Tales say that Sawney Bean was the leader of a Scottish clan sometime between the 1200s and 1500s. As the legend goes, he led his family to murder and cannibalize more than 1,000 victims. This idea of a family of killers who ambush victims is prime horror film fodder—and while the clan itself might not be the historical cannibals they're sometimes made out to be, they're still relevant as mythic figures. 

  • Sawney Bean Left A Life Of Work For A Life Of Crime

    Sawney Bean Left A Life Of Work For A Life Of Crime
    Photo: Unknown / Wikimedia Commons / Public Domain

    As the story goes, Alexander "Sawney" Bean was born to an honest ditch-digging and hedging family. Tired of manual labor and looking for an easy way out, Sawney left his family business along with a woman named, according to some stories, "Black" Agnes Douglas. Together, they moved into a cave somewhere on the southwestern coast of Scotland between Girvan and Ballantrae, where they lived for the rest of their lives.

    Isolated from society and refusing to work, Sawney and Douglas allegedly survived by ambushing travelers for 25 years. 

  • Black Agnes Was Believed To Be A Witch

    Black Agnes Was Believed To Be A Witch
    Photo: Hans Baldung / Wikimedia Commons / Public Domain

    Bean reportedly left his life as a laborer behind around the time he entered a relationship with Agnes Douglas. While much of her life before their relationship was a mystery, one of the key points of the legend is that after they got together, Douglas was accused of being a witch in East Lothian, Scotland.
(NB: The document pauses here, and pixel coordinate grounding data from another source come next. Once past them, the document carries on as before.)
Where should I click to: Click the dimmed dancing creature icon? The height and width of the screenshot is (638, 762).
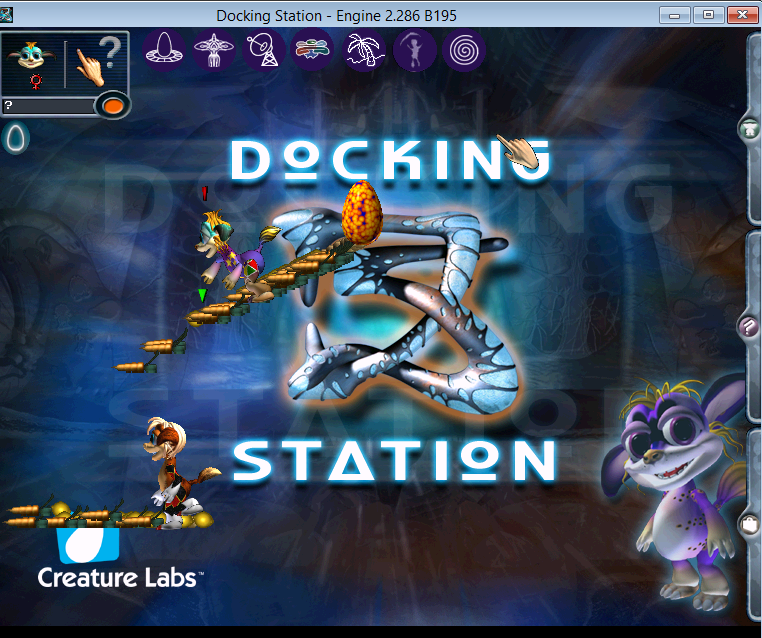tap(413, 49)
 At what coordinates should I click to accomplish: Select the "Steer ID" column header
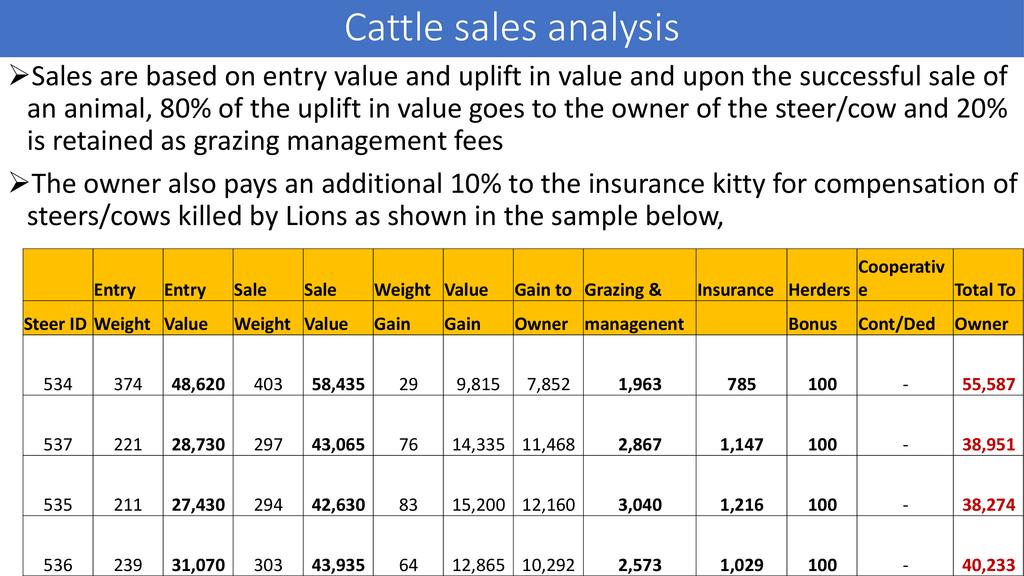(x=55, y=323)
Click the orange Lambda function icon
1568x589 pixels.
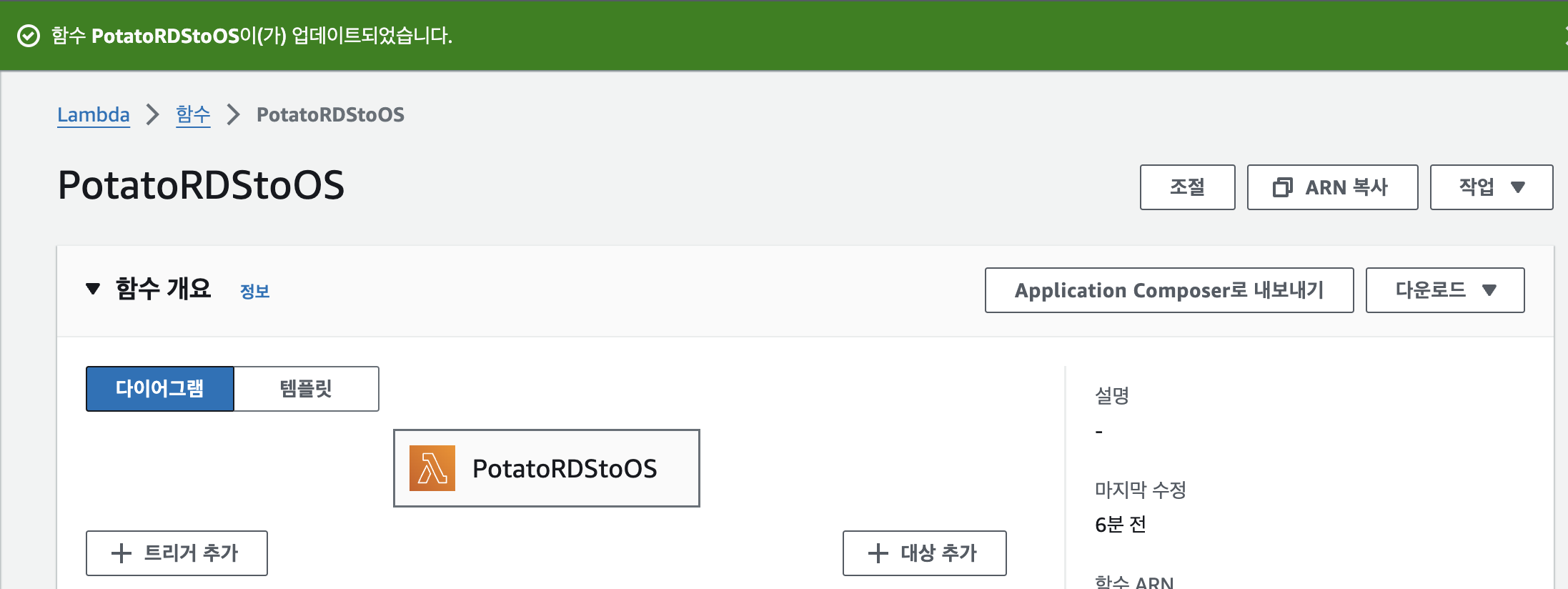click(432, 468)
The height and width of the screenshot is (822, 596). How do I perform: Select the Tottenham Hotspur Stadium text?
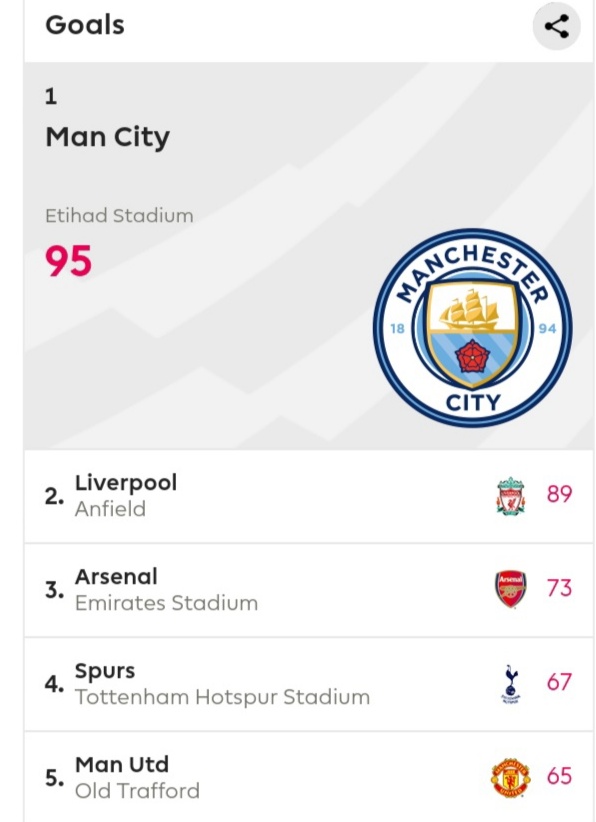tap(222, 697)
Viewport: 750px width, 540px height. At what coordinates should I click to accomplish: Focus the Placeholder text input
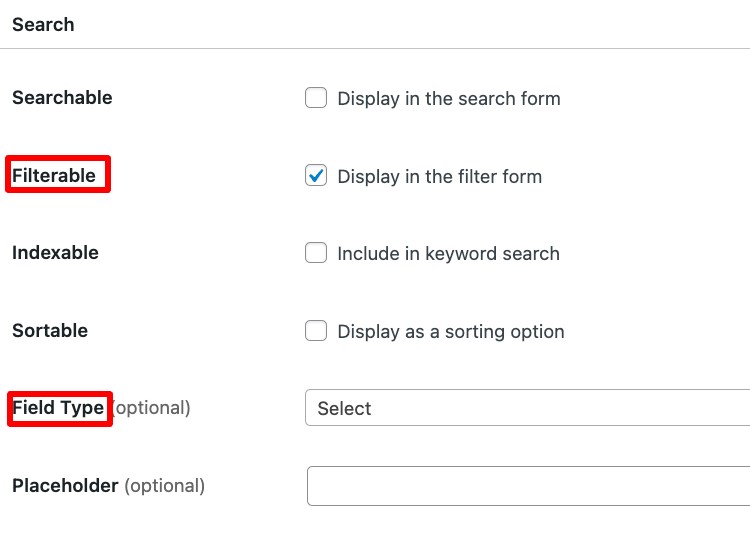(x=528, y=485)
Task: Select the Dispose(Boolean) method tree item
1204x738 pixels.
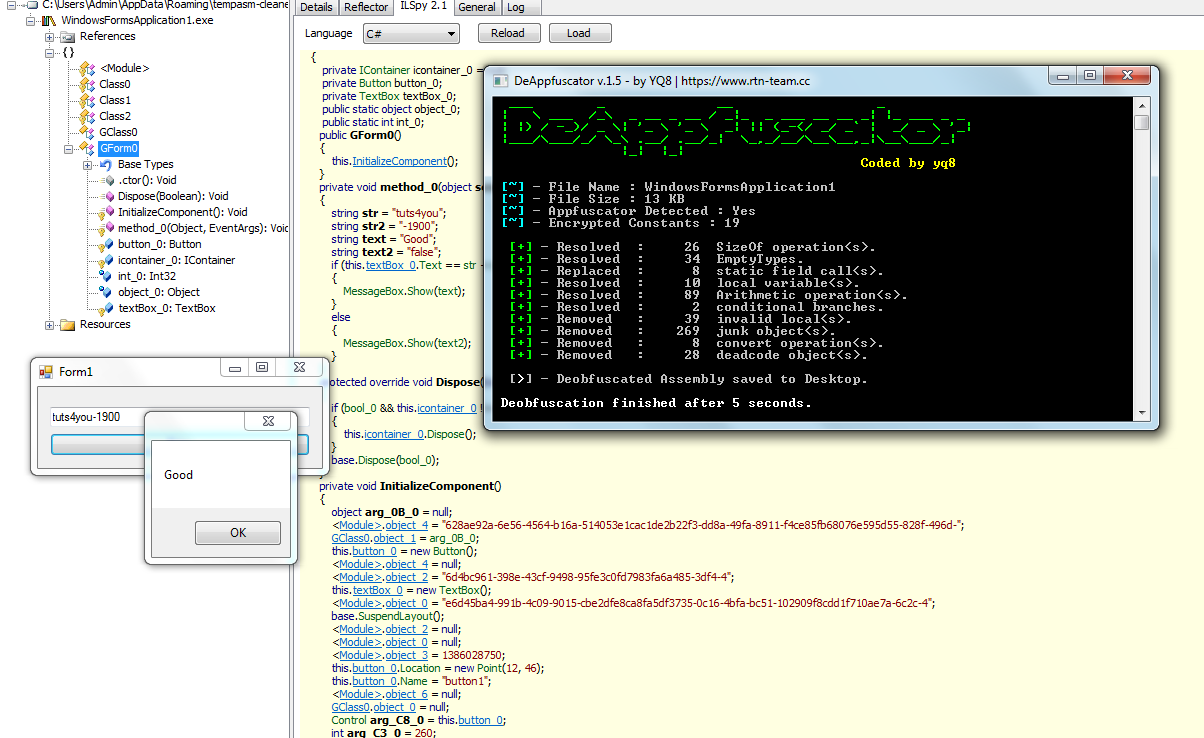Action: (x=172, y=196)
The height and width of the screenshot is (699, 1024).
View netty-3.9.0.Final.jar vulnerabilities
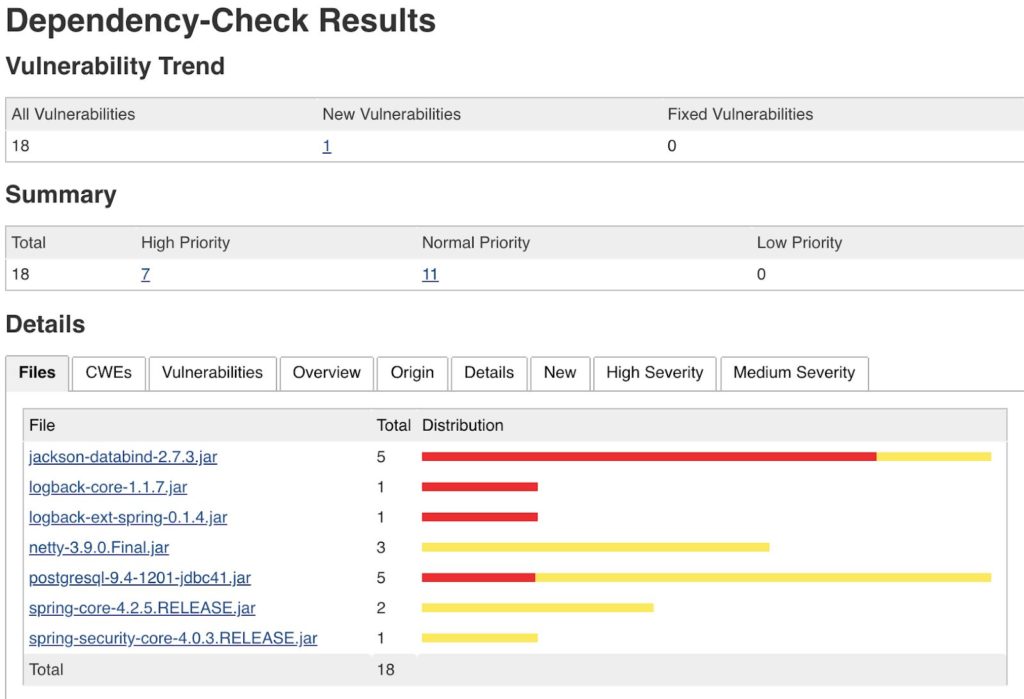(96, 547)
When Bean and Douglas left their home, it was as much because they no longer wanted to work for a living as it was because both had been rejected by society, as Bean's father was allegedly abusive and Douglas was accused of human sacrifice and conjuring demons.

  • Sawney Bean And His Clan Robbed Travelers On The Nearby Road

    Though Bean retreated from a life of honest work, living wasn't free. To make ends meet, he and his girlfriend (for lack of a better word) ambushed passersby on a nearby road. To maintain the secret of their whereabouts, Bean and Douglas had to get rid of the bodies, which they could do by tossing them from nearby cliffs or, as Bean discovered, turning them into a food source. Cannibalism became an intrinsic part of the Bean clan lifestyle, a gruesome but effective means of both sustenance and hiding themselves from authorities. 

  • Sawney Bean's Cave Provided Plenty Of Room For A Growing Family

    The cave where Sawney Bean's clan allegedly lived wasn't just a hole in a cliff face. It was a network of tunnels that supposedly extended for miles, giving him and Douglas plenty of room to live and expand their family. Even better for their purposes was the fact that the cave flooded during high tide, making it an unlikely place for people to live, and thus a place those searching for the reported thousand or so victims wouldn't bother to check. Because of its size and hidden nature, the Bean clan was able to grow to almost 50 people strong—all of them, aside from Bean and Douglas, related to one another.

  • The Bean Clan Was Almost 50 Inbred Family Members Strong

    The Bean Clan Was Almost 50 Inbred Family Members Strong
    Photo: Johannes Herold / Wikimedia Commons / CC BY-SA 3.0

    Inside their cave, Bean and Douglas had time and space to start having children. And have children they did: according to legend, they had eight sons and six daughters. Uninhibited by social mores—they were murderers, thieves, and cannibals, after all—those sons and daughters had 18 grandsons and 14 granddaughters with one another as well as with their own parents.

    Consanguineous fornication and procreation is a central thread in the tapestry of horror woven by the story of Sawney Bean's clan. It not only consisted of criminals of the worst kind, but interbred children likely born to very young parents who lived only among their own in a cave for 25 years.

  • The Bean Clan Pickled Human Meat To Preserve It

    The Bean Clan Pickled Human Meat To Preserve It
    Photo: Unknown / Wikimedia Commons / Public Domain

    If the legends are factual, the Sawney Bean clan would have killed an average of 40 people per year. That's a lot of meat, even for 45 people. It's said they preserved what they couldn't eat by pickling and salting leftovers. Not everything stayed in their food stores, however. Preserved body parts were said to wash up on nearby shores, giving local towns some idea of the fates of their missing loved ones.